Carousel of Progress is a difficult book to stick with in the beginning. Reason being Meredith Herman, the narrator of the story. Meredith is a spoiled teenager who doesn’t seem to like anyone, especially her parents. Typical? Maybe. But how much enjoyment can you get out of reading the words of someone who won’t say a good thing about anyone?
Still,
as with most teenagers who believe they know it all, you can’t give up on Meredith. When she says, “Somewhere deep and kept away, I was terribly, remarkably sweet,” she’s right. And if you give her the chance, a little bit of that sweetness will show through.

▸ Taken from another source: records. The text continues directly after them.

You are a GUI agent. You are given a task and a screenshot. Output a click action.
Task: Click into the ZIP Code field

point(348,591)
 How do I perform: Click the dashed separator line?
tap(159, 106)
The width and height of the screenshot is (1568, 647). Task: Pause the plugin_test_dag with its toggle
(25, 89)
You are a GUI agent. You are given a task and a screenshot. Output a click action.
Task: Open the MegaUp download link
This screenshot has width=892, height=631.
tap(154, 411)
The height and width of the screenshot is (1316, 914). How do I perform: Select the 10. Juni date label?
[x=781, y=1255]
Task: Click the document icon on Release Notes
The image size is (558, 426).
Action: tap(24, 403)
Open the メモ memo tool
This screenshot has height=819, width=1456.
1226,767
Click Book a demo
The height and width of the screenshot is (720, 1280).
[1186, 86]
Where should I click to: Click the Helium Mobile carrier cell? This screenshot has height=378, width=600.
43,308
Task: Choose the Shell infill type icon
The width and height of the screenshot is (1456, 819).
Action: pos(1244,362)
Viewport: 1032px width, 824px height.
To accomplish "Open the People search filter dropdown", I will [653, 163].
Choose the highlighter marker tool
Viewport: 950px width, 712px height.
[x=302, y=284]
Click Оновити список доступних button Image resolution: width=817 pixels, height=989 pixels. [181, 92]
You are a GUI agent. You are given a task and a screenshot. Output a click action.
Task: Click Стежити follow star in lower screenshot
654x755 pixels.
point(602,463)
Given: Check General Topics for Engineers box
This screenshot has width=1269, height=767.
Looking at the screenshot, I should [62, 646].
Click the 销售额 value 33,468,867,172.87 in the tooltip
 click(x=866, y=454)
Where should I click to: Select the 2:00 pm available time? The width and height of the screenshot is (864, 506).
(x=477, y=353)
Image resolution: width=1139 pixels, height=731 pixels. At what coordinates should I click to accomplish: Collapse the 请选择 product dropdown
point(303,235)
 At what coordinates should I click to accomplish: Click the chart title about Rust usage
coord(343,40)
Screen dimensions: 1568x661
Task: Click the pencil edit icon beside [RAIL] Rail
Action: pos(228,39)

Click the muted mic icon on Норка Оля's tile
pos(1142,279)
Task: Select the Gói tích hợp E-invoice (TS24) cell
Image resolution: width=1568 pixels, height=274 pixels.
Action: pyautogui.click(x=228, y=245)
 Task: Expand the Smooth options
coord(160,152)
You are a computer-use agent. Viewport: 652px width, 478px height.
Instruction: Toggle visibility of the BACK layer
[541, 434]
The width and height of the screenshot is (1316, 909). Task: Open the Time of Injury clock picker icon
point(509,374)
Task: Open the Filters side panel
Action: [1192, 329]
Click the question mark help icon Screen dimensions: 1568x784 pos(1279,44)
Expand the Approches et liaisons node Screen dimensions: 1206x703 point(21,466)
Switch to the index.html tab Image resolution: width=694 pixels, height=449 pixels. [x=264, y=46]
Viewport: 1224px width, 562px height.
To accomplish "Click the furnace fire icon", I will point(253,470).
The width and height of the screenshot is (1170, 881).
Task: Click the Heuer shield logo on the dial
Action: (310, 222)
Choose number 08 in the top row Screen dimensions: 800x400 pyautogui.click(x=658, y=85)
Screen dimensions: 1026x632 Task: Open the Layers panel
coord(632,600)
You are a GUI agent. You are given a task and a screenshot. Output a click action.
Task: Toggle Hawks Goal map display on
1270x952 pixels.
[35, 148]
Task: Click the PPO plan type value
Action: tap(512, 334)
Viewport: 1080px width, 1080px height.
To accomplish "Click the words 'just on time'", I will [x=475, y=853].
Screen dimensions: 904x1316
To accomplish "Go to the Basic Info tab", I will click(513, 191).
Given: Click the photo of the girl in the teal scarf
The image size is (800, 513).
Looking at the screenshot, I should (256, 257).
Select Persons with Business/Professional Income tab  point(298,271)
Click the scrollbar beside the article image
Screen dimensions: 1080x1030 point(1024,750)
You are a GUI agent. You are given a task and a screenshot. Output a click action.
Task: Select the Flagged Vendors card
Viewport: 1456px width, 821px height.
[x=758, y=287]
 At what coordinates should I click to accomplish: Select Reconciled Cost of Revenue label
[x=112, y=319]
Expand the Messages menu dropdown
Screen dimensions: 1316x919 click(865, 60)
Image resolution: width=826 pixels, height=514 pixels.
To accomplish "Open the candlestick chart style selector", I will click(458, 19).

Meredith is growing up in the L.A. suburbs of the 1970’s. Her parents, attractive and successful, have been drifting apart for some time until, early within the story, they separate. This, of course, may account for much of Meredith’s feelings towards them. In fact, through her eyes, its difficult to sympathize with either parent, an impression author Katherine Tanney does well to reflect. Tanney paints the perfect picture of two self-absorbed parents with a daughter who wants the only changes in her life to be the ones she makes.
For someone who grew up in the 70’s elsewhere in the country, it may appear that Tanney was depicting the wrong decade. Shopping malls and teenaged girls getting nose jobs sounds more like the ‘80s and ‘90s, not the 1970’s. But Tanney was raised in Los Angeles. Her crisp writing lands readers right in the middle of the trend-setting city where middle-aged housewives take assertiveness classes and husbands quit their day-jobs to be stay-at-home writers.
Despite the cutting-edge location, Carousel of Progress is a timeless story. Meredith is just like any teenaged girl trying to be just like any teenaged girl. How situations will effect her is central to her concerns. The beauty of the story is her progress from spoiled teenager to coping teenager. She may not realize it but the reader does. It’s not giving in or giving up but simply maturing.